#### What you are asked to do:
Only the lines from the line holding "Reply to benshelton's comment" through the final line of the entries below are to be returned, exactly as they stand.

#### Material shown:
┌──
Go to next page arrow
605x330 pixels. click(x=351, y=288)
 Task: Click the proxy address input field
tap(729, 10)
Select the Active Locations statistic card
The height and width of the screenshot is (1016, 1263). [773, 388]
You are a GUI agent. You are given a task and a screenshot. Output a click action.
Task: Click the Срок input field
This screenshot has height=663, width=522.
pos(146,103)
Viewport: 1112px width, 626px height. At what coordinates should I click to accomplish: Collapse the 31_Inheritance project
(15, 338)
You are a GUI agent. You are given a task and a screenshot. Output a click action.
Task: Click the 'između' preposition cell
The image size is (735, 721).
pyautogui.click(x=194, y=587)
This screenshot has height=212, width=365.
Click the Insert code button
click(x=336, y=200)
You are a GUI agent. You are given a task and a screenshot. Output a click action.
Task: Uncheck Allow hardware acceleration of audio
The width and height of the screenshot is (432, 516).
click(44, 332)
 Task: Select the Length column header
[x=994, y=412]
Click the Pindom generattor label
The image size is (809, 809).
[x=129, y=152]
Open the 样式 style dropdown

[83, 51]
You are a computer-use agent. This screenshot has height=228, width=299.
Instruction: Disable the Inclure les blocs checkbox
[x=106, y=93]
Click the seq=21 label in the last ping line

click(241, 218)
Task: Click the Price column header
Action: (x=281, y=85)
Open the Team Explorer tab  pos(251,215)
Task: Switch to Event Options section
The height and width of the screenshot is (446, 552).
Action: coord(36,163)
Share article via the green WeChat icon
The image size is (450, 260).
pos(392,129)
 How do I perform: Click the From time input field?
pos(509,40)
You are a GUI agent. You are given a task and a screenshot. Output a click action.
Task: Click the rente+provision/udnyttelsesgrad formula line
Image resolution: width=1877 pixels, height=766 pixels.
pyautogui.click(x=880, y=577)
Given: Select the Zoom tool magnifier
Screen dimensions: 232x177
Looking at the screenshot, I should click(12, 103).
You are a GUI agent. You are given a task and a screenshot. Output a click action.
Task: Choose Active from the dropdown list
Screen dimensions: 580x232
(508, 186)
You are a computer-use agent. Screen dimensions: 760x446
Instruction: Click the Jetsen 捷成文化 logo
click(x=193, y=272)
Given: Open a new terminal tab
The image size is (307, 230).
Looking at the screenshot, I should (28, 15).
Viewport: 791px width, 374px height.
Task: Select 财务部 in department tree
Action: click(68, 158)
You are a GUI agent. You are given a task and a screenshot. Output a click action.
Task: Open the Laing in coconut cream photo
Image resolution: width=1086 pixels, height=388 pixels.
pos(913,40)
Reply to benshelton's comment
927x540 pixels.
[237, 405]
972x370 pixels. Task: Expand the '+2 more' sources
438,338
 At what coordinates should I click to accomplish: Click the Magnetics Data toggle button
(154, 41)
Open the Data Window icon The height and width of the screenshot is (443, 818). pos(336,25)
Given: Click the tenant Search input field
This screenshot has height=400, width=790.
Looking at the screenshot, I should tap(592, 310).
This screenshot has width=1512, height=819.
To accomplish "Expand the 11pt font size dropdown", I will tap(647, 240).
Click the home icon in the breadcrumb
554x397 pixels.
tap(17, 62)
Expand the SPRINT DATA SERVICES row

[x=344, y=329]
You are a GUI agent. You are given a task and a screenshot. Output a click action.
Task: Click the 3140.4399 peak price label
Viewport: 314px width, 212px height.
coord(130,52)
└──
#### Task output:
Reply to benshelton's comment
927x540 pixels.
[237, 405]
972x370 pixels. Task: Expand the '+2 more' sources
438,338
 At what coordinates should I click to accomplish: Click the Magnetics Data toggle button
(154, 41)
Open the Data Window icon The height and width of the screenshot is (443, 818). pos(336,25)
Given: Click the tenant Search input field
This screenshot has height=400, width=790.
Looking at the screenshot, I should tap(592, 310).
This screenshot has width=1512, height=819.
To accomplish "Expand the 11pt font size dropdown", I will tap(647, 240).
Click the home icon in the breadcrumb
554x397 pixels.
tap(17, 62)
Expand the SPRINT DATA SERVICES row

[x=344, y=329]
You are a GUI agent. You are given a task and a screenshot. Output a click action.
Task: Click the 3140.4399 peak price label
Viewport: 314px width, 212px height.
coord(130,52)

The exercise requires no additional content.